Some reviews talk about the film being used as a base for „awareness activism.“ Is it even possible to make a good movie on a topic this serious without creating social discussion?
It is utterly absurd to remove film, or art in general, from the reality we live in.
I do not understand that bit of criticism, either. How does one build “awareness activism”? People keep asking me why I chose this topic and I tell them that it is a problem experienced by many – too many – women in our society. It is utterly absurd to remove film, or art in general, from the reality we live in. I approach it from the opposite angle: go from reality to the movie, and use it to reflect a real issue, something I find wrong with the reality. Why should I make films about something that has been solved and will not raise any emotions in anyone? If I did, I would lack the drive we talked about earlier – believing in the importance of the film because you owe it to society. You want the viewers to find out about what is going on.

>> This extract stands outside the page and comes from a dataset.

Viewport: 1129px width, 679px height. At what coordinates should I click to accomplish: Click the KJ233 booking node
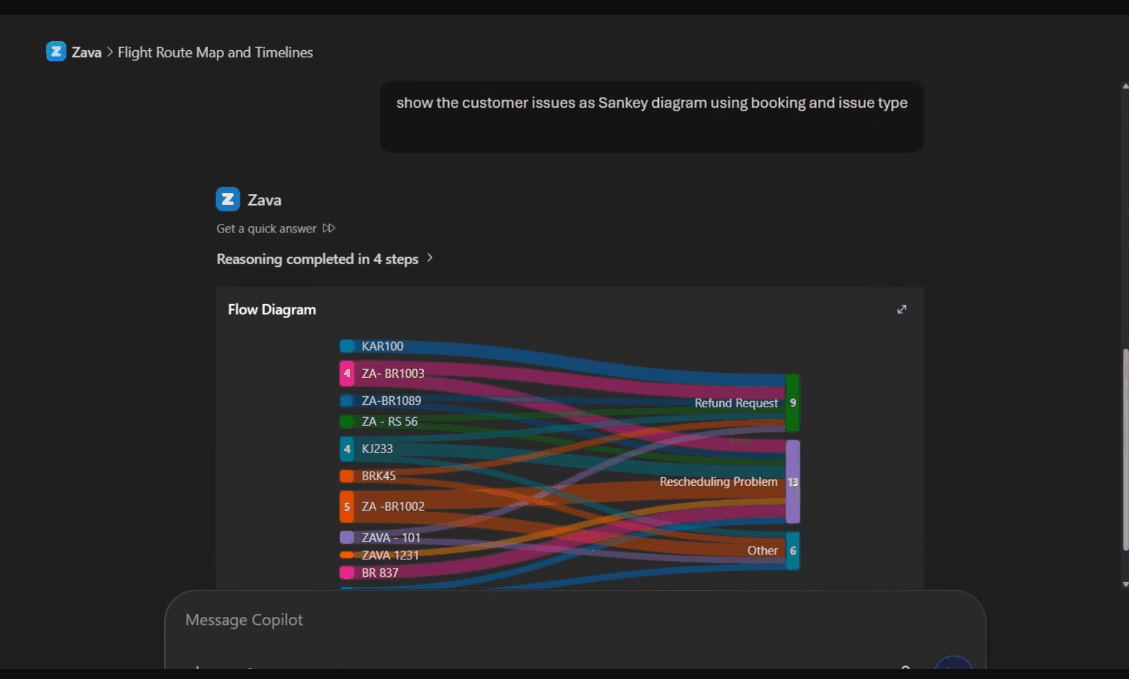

Maybe I view film as a medium in a different way from what is usual in the red-carpet world. For me, it is communication with the world, and when I am talking to the world, why should we just shoot the shit?
Filthy debuted at the prestigious film festival in Rotterdam. What was the contact with the international film industry like? Did the topic of rape resonate even outside the Czech Republic and Slovakia?
The contact was great! We knew from the beginning we are not making a movie for hundreds of thousands of people, that is simply not how this topic works. But we knew we could aim for the festivals and viewers abroad. Rotterdam showed that the issue our film deals with is important for the whole of Europe – I was actually surprised with how much attention our film received, since a lot of films are screened there for the first time, and they are provocative, weird films. And Filthy filled the cinemas, sparked long debates, the magazine Variety picked as one of the seven films from Rotterdam they wrote about. The sad part is that this shows that sexual violence is a problem not limited to our countries, but we are still glad that we can talk about it abroad. I have no idea if it is going to help anything, but I think we can consider the fact that someone is reading about it right now as a success in its own right.
Translated by Michal Chmela.
This article was created as part of the Network 4 Debate project, supported by the International Visegrad Fund.